━━━━━ Working data

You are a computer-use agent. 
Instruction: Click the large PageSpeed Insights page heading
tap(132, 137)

━━━━━━━━━━
━━━━━ Working data

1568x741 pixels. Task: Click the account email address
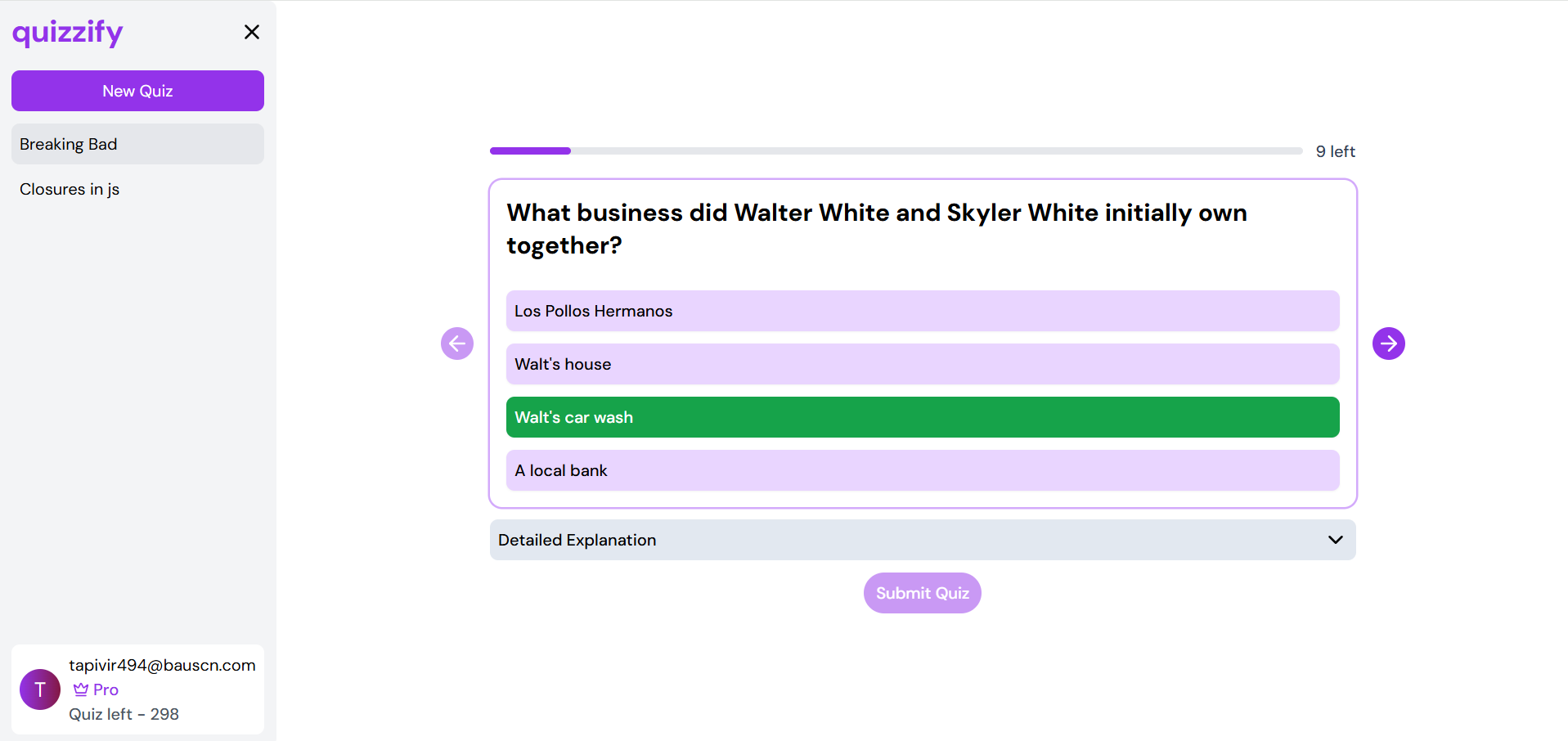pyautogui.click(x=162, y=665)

━━━━━━━━━━
━━━━━ Working data

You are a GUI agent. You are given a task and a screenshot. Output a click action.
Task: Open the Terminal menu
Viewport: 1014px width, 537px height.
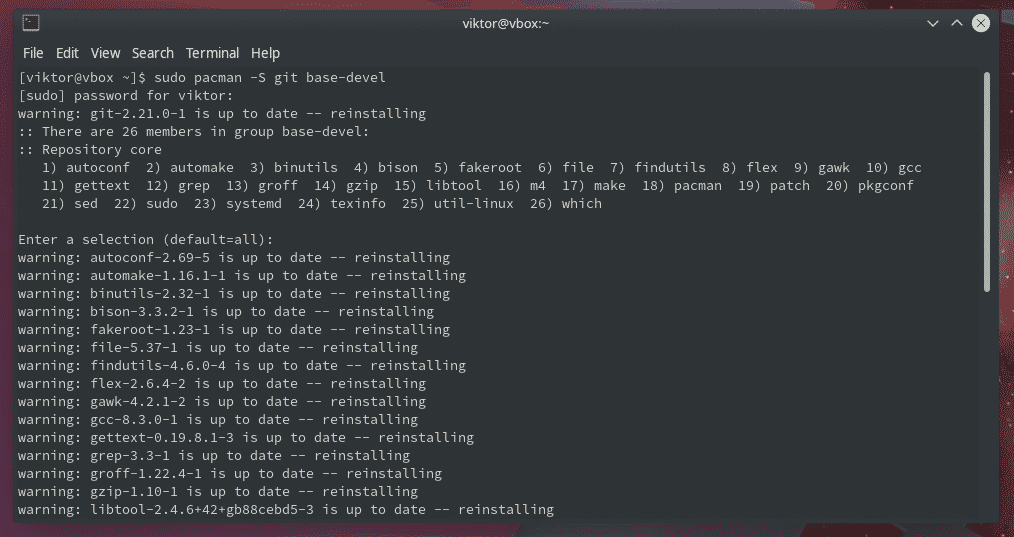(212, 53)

━━━━━━━━━━

From the data above, gather every line that includes the word "agent".

● Your response:
You are a computer-use agent. 
You are a GUI agent. You are given a task and a screenshot. Output a click action.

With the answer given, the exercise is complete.